There was an omission in the caption of Figure 1 that appears in Lieberman JA, Perkins D, Belger A, Chakos M, Jarskog F, Boteva K, Gilmore J “The Early Stages of Schizophrenia: Speculations on Pathogenesis, Pathophysiology, and Therapeutic Approaches” on pages 884–897 of Biological Psychiatry, Vol 50, No 11. The correct version is reprinted below.

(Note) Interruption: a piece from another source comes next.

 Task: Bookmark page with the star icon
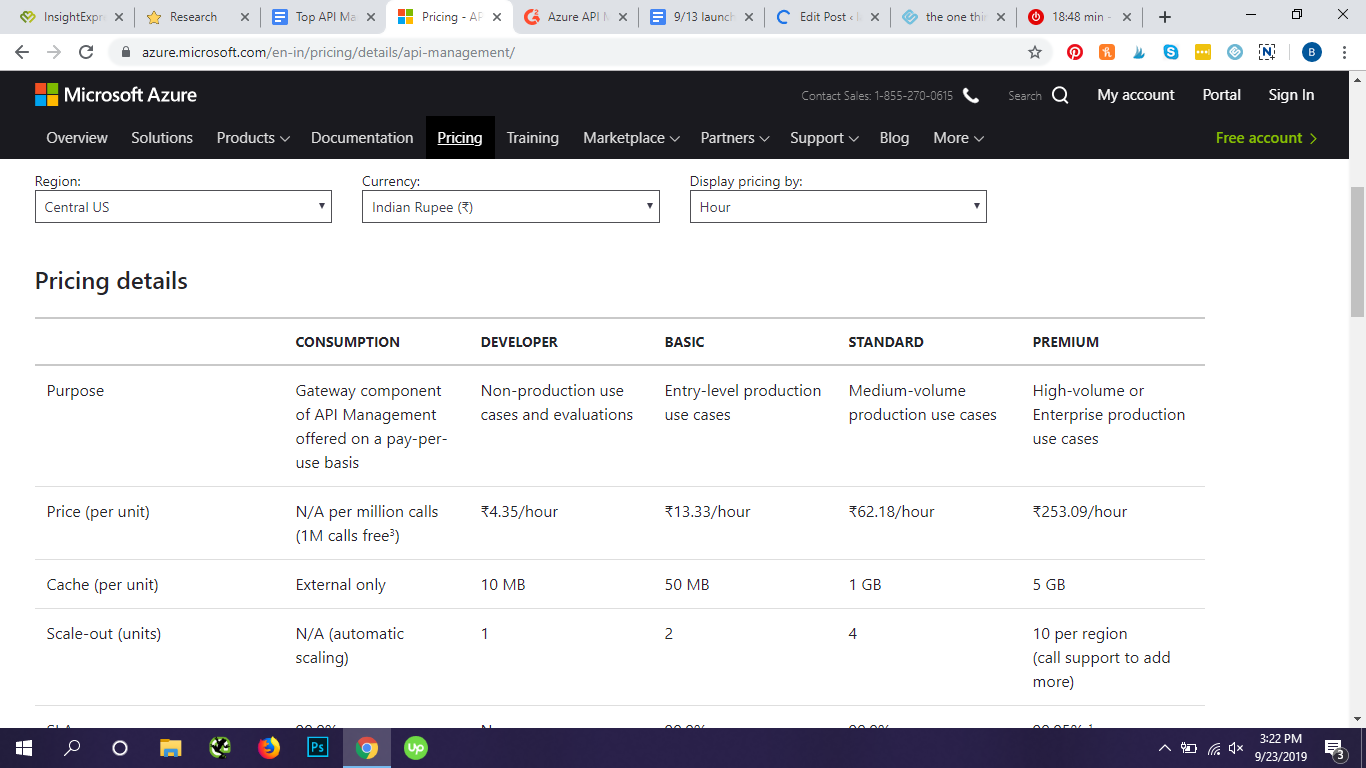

Figure 1. Clinical and pathophysiologic course of schizophrenia. This diagram attempts to integrate and schematically depict the clinical and pathophysiologic course of schizophrenia in its various clinical stages. To orient the reader starting from the top row: Developmental Stage describes the stage of life during which the various events and phenomena occur; Clinical Signs and Symptoms refers to the mental and behavioral manifestations of the illness; Stage of Illness describes all premorbid and morbid phases of the illness; Pathologic Process refers the hypothesized pathogenic and pathophysiologic mechanisms that underlie and are causal to the clinical manifestations of the disorder; Developmental Process and Events indicates the neurobiologic maturational processes and environmental events that may unmask or destabilize the neural circuits made vulnerable by etiologic and pathogenic factors. DA, dopamine; NMDA, n-methyl D-aspartate; Glu, glutamate. Data from Lewis and Lieberman, 2000.
There was an omission in the caption of Figure 1 that appears in Kilts CD “The changing roles and targets for animal models of schizophrenia” on pages 845–855 of Biological Psychiatry, Vol 50, No 11. The correct version is reprinted below.
Figure 1. The antipsychotic, seroquel, reverses PCP-induced disruptions in PPI in rats. Data from Swerdlow, Bakshi, and Geyer (1996).